ドローンとビックデータで気象情報を把握...米国で研究進む

ロボティア編集部2016年9月5日(月曜日)

 東北や北海道で甚大な被害を招いた台風10号。しかもこの週明けにかけて、再び大型台風が迫ってくるという。過去に例を見ない大型勢力の自然災害が後を絶たない。

 近年、世界的に見ても、温暖化による干ばつやとゲリラ豪雨などの異常気候が問題になっている。アメリカではハリケーンの被害減少と農業の高度化のため、気象関連のビッグデータを活用した取り組みが注目されている。

 ここ最近、アメリカで最も懸念されている自然災害は、ハリケーンである。2005年ミシシッピ州とルイジアナ州に深刻な被害を及ぼした「カトリーナ」や2012年アメリカ東部に上陸した「サンディ」はまだ記憶に新しい。ハリケーンによる経済損失額は2004年から2012年までに累計で約3000億ドル(約31兆2500億円)にも上る。

 このようなハリケーンの進路や勢力を事前に予測するために、以前からNOAA(米海洋大気庁:National Oceanic and Atmospheric Administration)を中心として、様々な研究が進められていた。 NOAAは海洋や大気に関する調査・研究をする政府機関で、多数の衛星システムを運用しながら気象情報を収集・管理している。政府機関としてはNASA(米航空宇宙局)に続いて、約20億ドル(約2083億3300万円)の宇宙予算を運用中だ。

 最近では、ハリケーンの予測は、ローカル単位で予測精度を高める傾向にある。今年8月19日にはNASAが所有した、無人偵察機「グローバルホーク」によるハリケーンの調査計画を本格始動すると発表した。今までアメリカはハリケーンに直接、有人飛行で飛び込んで観測を行ってきた。

 しかし、これは重要なデータを取得できるものの、非常に危険な命がけの観測であり、実際にハリケーンの中で、探査機の墜落事故もあったほどだ。それに比べて「グローバルホーク」は、安全かつ、NOAAの気象衛星が獲得したハリケーンの広域データと、NASAのドローンが収集した詳細な風速、湿度、気温データを組み合わせており、正確性を高めていくうえでも非常に期待されている。

ビックデータ_ハリケーン
photo by datacreators

 すでに成果も著しい。2015年に熱帯暴風雨「エリカ」が発生した際、グローバルホークで探査装置を暴風雨の中に送り確保したデータと、従来のやり方で予測したデータの精度を比較した結果、精度の向上は一目瞭然であったという。

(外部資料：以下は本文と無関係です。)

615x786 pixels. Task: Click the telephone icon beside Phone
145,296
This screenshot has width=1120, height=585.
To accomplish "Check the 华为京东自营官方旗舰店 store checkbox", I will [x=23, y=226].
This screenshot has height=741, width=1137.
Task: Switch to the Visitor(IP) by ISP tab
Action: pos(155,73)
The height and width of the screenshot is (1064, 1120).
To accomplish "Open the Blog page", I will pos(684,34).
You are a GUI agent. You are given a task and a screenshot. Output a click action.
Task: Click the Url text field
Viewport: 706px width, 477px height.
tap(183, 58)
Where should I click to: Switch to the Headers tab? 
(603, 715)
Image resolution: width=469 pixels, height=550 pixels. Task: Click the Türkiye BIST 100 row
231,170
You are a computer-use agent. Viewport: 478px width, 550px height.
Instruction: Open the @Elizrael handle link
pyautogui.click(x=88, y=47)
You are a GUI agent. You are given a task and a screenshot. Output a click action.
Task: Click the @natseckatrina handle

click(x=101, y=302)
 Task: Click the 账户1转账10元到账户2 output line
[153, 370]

 研究チームは、「ハリケーンの予測性能に関しては、衛星データの向上、予測モデルの高精度化、コンピューティングの高速化など、目に見える成果を得ているが、ハリケーン自体の構造と昨今急速に勢力が強まっている背景については、さらなる研究が必要である。予測精度向上が人の命と資産を守るのに役立つはずだ」と話している。

 ビックデータを活用した気象予報は、なにもハリケーンだけではない。今日、世界では気象ビッグデータ全体に対する注目度が高まっている。 アメリカ政府は気象データが活用されないことに問題意識を持ち、2014年に気候データ計画(Climate Data Initiative)を打ち出した。 その一環としてNOAAは2015年にBDP(Big Data Project)と呼ばれるプロジェクトを開始している。

 NOAAでは衛星だけでなく、航空機や気象ステーションを通じて、毎日20TB以上のデータを収集している。このような気象データに簡単にアクセスできるようにNOAAは民間大手クラウド企業であるグーグル、アマゾンウェブサービス(AWS)、IBM、マイクロソフト、オープンクラウドコンソーシアム(Open Cloud Consortium)などと連携した。 今後、連携を強化していくうえで、企業の意思決定プロセスやアプリケーション、製品、サービスを高度化することが目的だ。

 一方でビッグデータを生かす対象は農業、エネルギー、保険、公衆衛生など、さまざま。まだ一部のデータ公開が始まったばかりだが、しっかりと成果をあげている。例えば、農業用気象、収穫量、土壌などのデータを統合して農家を支援をするクリメートコーポレーション(Climate Corporation)は、BDPによるNOAAの気象データアクセスに必要な過程を簡素化した結果、作業時間を短縮し、効率化を遂げたと報告している。

 気象データを活用した取り組みは、民間企業でも注目されている。2015年にIBMが発表した、気象会社ザ・ウェザーカンパニー(The Weather Company)の買収は注目を集めた。ウェザーカンパニーは高度な気象予報のほか、航空会社各社が飛行計画を作成する際の出発地および到着地などの気象データを提供している。気象ビッグデータによるオペレーションが施行され始めた事例である。

 同様に、農業分野においても高精度の気象データの重要性が高まっている。農業用データ管理、およびデータ分析ベンチャー企業であるファームログズ(Farmlogs)は気候や土壌、作物の健康状況、農業機械の状態などのデータを自動収集して、耕地プロジェクトを策定したり、収益の見込み、農作業スケジュールの効率化などをサポートしている。

 それらの分野では、事前に被害を想定し対策を施すのが重要課題となるため、気象ビッグデータを活用した今後の動きがますます注目される。